◆ Excerpt:
== Segment start ==
I think anxiety is a component of depression. One, unfortunately, can lead to the other. Xanax is a good medication for anxiety but it has a shorter half-life than some other anti-anxiety meds like valium or ativan. It may well be that it is wearing off to soon..just a thought.
I find that once I am really anxious it takes a while to wind back down again..if you get really stressed out at work then it sometimes follows you home for the evening. I try (on the way home) to mentally take off my work hat and put on my home hat. It's just a mind trick, but it helps me relax. I know nothing bad is going to happen at home!
I hope the therapy helps you out, and you can get some control over those 'eggshell" feelings. No one should have to live with that feeling. I wish you all the very best. I hope we all find that magical peace
Welcome my friend. I agree with Meg as I have both anxiety and depression. Sometimes I am not sure what comes first the anxiety or the depression.
== Segment end ==
◆ Task set:
A) Answer these from the anxiety and depression posts, please:
(i) Which two medications are named as having a longer half-life than Xanax?
(ii) On the way home, what does the writer mentally take off and what do they put on?
(iii) Whose view does the last reply agree with?
B) Carry the anxiety and depression posts forward from their last sentence with a few more sentences in the same voice.

◆ Supplied records:
== Segment start ==
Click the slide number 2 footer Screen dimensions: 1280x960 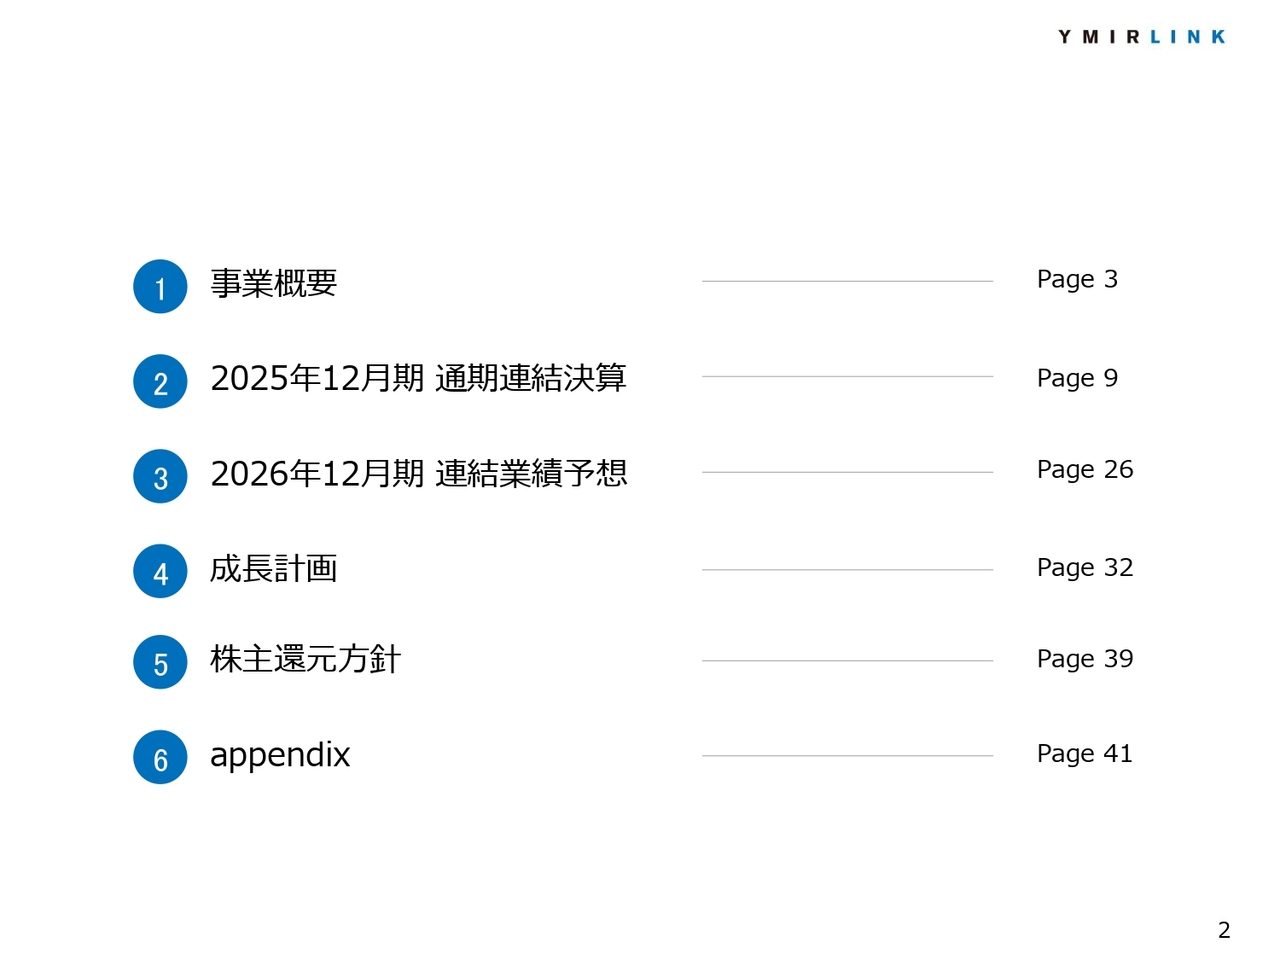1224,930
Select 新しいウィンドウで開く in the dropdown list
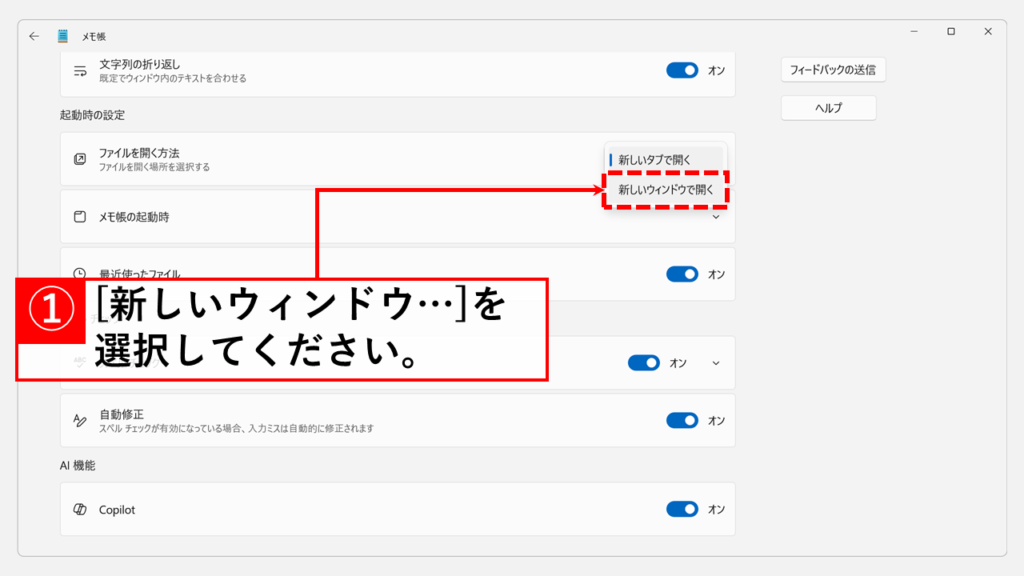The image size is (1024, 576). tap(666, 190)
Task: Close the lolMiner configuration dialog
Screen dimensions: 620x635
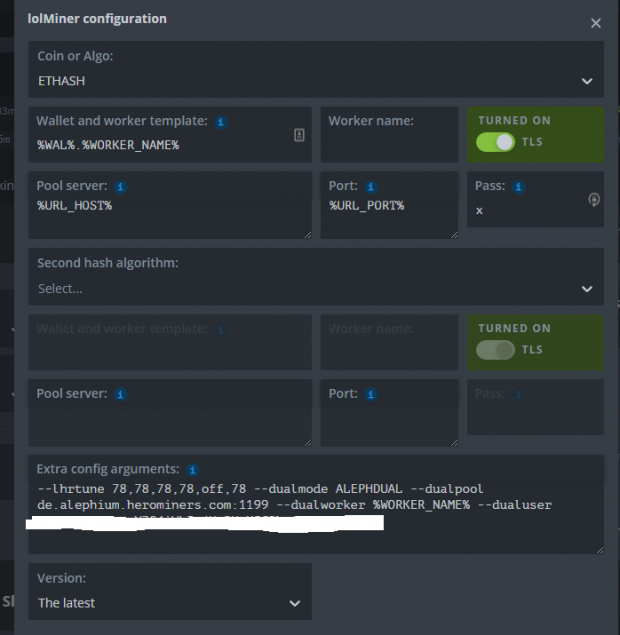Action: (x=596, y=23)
== Segment end ==
◆ Answers to the exercise:
A)
(i) Valium and ativan.
(ii) They take off their work hat and put on their home hat.
(iii) Meg's.

B)
Try not to over analyze the situation at work, stay in the moment and deal with things one step at a time. Remember to be assertive and not aggressive. a
Assertiveness includes rational thinking and the self-affirmation of personal worth, respect, and rights. I am so happy to hear you are going to therapy...............kudos to you.
Kitt, Moderator: Anxiety/Panic & Depression& GERD Forums*~*
I like to call that kind of thinking "catastrophising"...everytime my brain starts throwing up those questions I try and mentally roll my eyes and say "here she goes again!" and try and laugh at myself. IMHO it's one of the best way to deal with negative thoughts. You really just have to laugh sometimes!